== SEITENTEXT ==
Und die kann sehr bitter sein, wenn man z.B. später im Gymnasium oder im Berufskolleg landet, die Fächer Deutsch und Englisch unterrichtet, die an sich interessant sind und viel Spaß machen, wenn da nicht die übermäßigen Korrekturen wären. Jemand, der mit diesen beiden Fächern in der Sekundarstufe II mit 25 Stunden in der Woche eingesetzt ist, muss unter Umständen mit Hunderten Klausuren im Schuljahr rechnen. Dass eine Klausur nicht in 12,5 Minuten korrigiert werden kann, wie der statistische Durchschnittswert eines Verwaltungsgerichts dies behauptet, wird sogar jedem Laien schnell klar. Dazu kommen dann noch die Abiturprüfungen, das Fachabitur, Facharbeiten und Zweitkorrekturen.




Im Zeitalter einer Gesellschaft von rechtsschutzversicherten Eltern, die für eine gerichtliche Auseinandersetzung mit der Schule nichts bezahlen brauchen, müssen dazu die Korrekturen und Noten  noch rechtssicher verfasst sein. Auch wenn es nicht zu einem Widerspruch kommt, so ist das Anspruchsdenken an Korrekturen in den letzten Jahren gewaltig gestiegen:

„Jessica hat das gleiche geschrieben und dafür 3 Punkte mehr bekommen als ich…“
„Bei Alexandra haben Sie zwei Fehler übersehen; die hat aber eine 2 und ich eine 3…“
„Warum haben Sie unter die Klausur meiner Tochter nichts drunter geschrieben? In der Schule, in der sie vorher war, stand immer eine ausführliche Begründung für die Note darunter!“
„Warum steht unter der Arbeit meines Sohnes nichts Positives? Schüler sollen doch gelobt werden. Liegt Ihnen daran gar nichts?“
„Warum sind Ihre Bemerkungen unter der Arbeit meines Sohnes so kritisch und vorwurfsvoll? Kritik soll doch aufbauend sein! Kein Wunder, dass mein Sohn bei Ihnen immer Fünfen schreibt!“
Jede Kollegin und jeder Kollege kennt die Schlange von Schülern, die sich nach der Rückgabe der Klassenarbeit protestierend zum Pult hin bewegt, wenn man oberflächlich gearbeitet hat – ganz abzusehen von den Protesten der Eltern am Elternsprechtag.
===
== GEZEIGTES MATERIAL ==
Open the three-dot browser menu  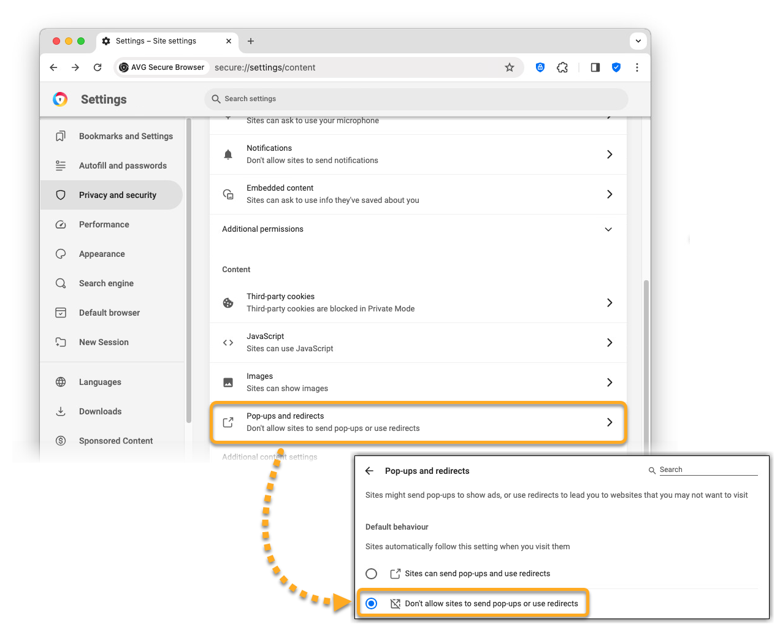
===
### KURZE AUFGABE 1
Wie viele Minuten pro Klausur veranschlagt laut dem Seitentext der statistische Durchschnittswert eines Verwaltungsgerichts für die Korrektur?
### KURZE AUFGABE 2
Setze den Text über die Korrekturbelastung von Lehrkräften im Anschluss an seinen letzten Satz fort.
Das Material wird hierfür nicht benötigt.

### ENDGÜLTIGE ANTWORT 1
12,5 Minuten.

### ENDGÜLTIGE ANTWORT 2
Arabische Schule muss für schlechtes Zeugnis zahlen

Dubai – Im Emirat Dubai müssen nicht Schüler, sondern Lehrer vor schlechten Noten zittern: Weil ein 7jähriger ein miserables Zeugnis nach Hause brachte, klagten die Eltern. Ein Gericht urteilte: Die Privatschule muss der Familie 77500 Dirham (16117 Euro) als „moralische und finanzielle Entschädigung“ für die „Fahrlässigkeit“ zahlen. (Quelle: Gulf News 4.3.2013)




Unabhängig von dem Arbeitsaufwand für die Unterrichtsvorbereitung und den Nervenaufwand für die Durchführung des Unterrichts in den einzelnen Fächern ist die Nacharbeit eben unterschiedlich. Der Kollege mit Sport oder Musik schleppt nämlich nicht jede Woche mehrmals eine dicke Tasche mit Heften nach Hause. Der braucht auch nicht Abende, Nächte oder Wochenenden für die Korrekturen zu opfern. Oft betrifft es sogar die Ferien. Das ist ganz objektiv gesehen ein höherer Zeitaufwand, d.h. eine solche Kollegin oder ein solcher Kollege arbeitet objektiv länger als jemand ohne Korrekturfächer.
Die Formulierung „Ein solcher Kollege arbeitet objektiv länger als jemand ohne Korrekturfächer “ ist natürlich auch nicht objektiv, sondern es kommt immer auf die individuelle Einstellung zur Schule und den Unterrichtsfächern an.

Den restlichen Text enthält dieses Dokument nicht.